The WB Television Network will get out of the afternoon kids'-programming business starting in January 2006, instead programming a two-hour weekday WB-branded block of off-network product to replace its kids'-programming block from 3 p.m.-5 p.m.
At the same time, the netlet will expand its Saturday-morning block from four hours to five (starting an hopur earlier at 7 a.m.).
Chairman Garth Ancier said the move came in response to affiliate input on the "challenges" of the weekday kids'-programming business.
While the afternoon block will initially consist of off-net series, it will look to develop first-run strips as well. Both, the WB says, will provide stronger lead-in ratings to station's early fringe and access programming.
It will also make it a new bulk buyer for syndicated product: "This move immediately makes The WB a significant buyer of off-network programming, which will be welcomed by program suppliers and producers."
The Kids' WB weekday block is an anime-dominated lineup that includes the new long-in-the tooth Pokemon and Yu-Gi-Oh!

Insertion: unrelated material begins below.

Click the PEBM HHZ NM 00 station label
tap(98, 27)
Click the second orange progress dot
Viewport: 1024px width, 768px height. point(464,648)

The network did not say which, if any of the weekday shows would be used to expand the weekend block.
As reasoning for the move away from weekday kids fare after a decade, The WB pointed to the growth of 24-hour cartoon cable channels including Nickelodeon, Disney Channel and its own sibling, Cartoon Network, "fulfilling, to a great extent, the demand for kids' programming in the afternoons for viewers and advertisers," it said in announcing the decision.
The WB also said the FCC's decision that promotional material will now be counted as commercial time toward the ad cap in kids shows contributed to the move. " This rulemaking created regulatory uncertainty concerning the wisdom of continuing with the Monday through Friday block." the network said in a statement.
In November 2004, the FCC revised its definition of “commercial matter” to include promos for TV shows. That limits the network's ability during that key 3-5 p.m. time period to promote other shows within the block, the Saturday kids block, or its network programming.